= Confederate effect =

Human error of identifying a human as machine

The confederate effect is the phenomenon of people falsely classifying human intelligence as machine (or artificial) intelligence during Turing tests. For example, in the Loebner Prize during which a tester conducts a text exchange with one human and one artificial-intelligence chatbot and is tasked to identify which is which, the confederate effect describes the tester inaccurately identifying the human as the machine.
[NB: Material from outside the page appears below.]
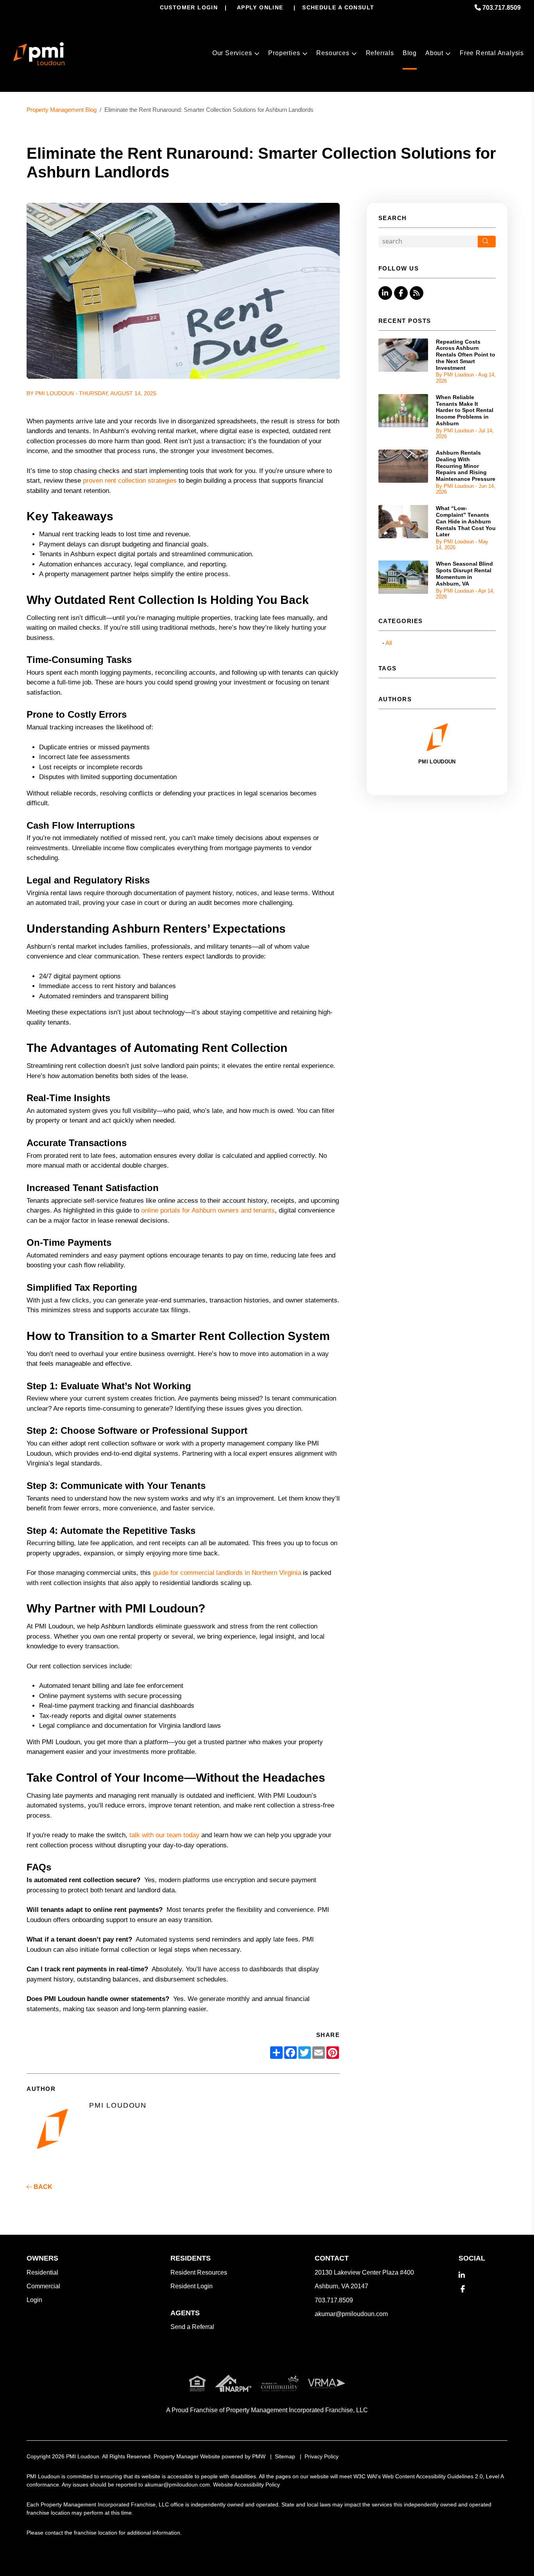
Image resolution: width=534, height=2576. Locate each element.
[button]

The confederate effect is the reverse of the ELIZA effect, which Sherry Turkle states is humans' "more general tendency to treat responsive computer programs as more intelligent than they really are": that is, anthropomorphizing.

The phenomenon was seen in the University of Surrey 2003 Loebner Prize for Artificial Intelligence, when both confederate (tested) humans, one male and one female, were each ranked as machine by at least one judge. More precisely, Judge 7 and Judge 9 ranked the female 'Confederate 2' as "1.00=definitely a machine"; the male 'Confederate 1' was ranked "1.00=definitely a machine" by Judge 4 and Judge 9. Also, the gender of these two hidden-humans were incorrectly identified (male considered female; woman considered man) in independent transcript analysis ('gender-blurring' phenomenon, see Shah & Henry, 2005).